Activity: Every line below between the one holding "The image size is (419, 520)." and the one holding "Viewport: 1881px width, 1454px height.", inclusive, should be copied exactly, and no other line.

[Collected data]
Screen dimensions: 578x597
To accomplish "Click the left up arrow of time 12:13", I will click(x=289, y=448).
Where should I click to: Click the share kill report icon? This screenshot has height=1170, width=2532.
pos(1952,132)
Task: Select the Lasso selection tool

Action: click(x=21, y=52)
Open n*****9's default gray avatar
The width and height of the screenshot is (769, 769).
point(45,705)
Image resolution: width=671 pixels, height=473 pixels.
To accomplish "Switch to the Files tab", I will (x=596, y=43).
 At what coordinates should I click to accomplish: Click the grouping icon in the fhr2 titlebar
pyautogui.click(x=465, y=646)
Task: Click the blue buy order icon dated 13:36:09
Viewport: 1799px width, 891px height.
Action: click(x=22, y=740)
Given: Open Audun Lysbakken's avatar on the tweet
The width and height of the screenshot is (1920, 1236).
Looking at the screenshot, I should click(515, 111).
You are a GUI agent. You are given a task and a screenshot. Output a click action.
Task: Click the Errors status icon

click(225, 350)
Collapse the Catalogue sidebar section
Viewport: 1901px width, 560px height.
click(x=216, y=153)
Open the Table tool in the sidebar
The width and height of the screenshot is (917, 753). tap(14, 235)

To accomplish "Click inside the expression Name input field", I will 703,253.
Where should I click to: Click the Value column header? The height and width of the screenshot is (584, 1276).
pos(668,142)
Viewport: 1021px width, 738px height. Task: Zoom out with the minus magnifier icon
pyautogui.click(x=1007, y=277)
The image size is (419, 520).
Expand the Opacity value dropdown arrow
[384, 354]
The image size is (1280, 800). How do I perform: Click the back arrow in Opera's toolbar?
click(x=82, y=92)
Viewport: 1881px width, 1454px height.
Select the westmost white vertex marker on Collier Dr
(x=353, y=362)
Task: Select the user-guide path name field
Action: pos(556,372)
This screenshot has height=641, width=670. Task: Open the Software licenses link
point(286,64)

Reply to the exercise:
The image size is (419, 520).
Expand the Opacity value dropdown arrow
[384, 354]
The image size is (1280, 800). How do I perform: Click the back arrow in Opera's toolbar?
click(x=82, y=92)
Viewport: 1881px width, 1454px height.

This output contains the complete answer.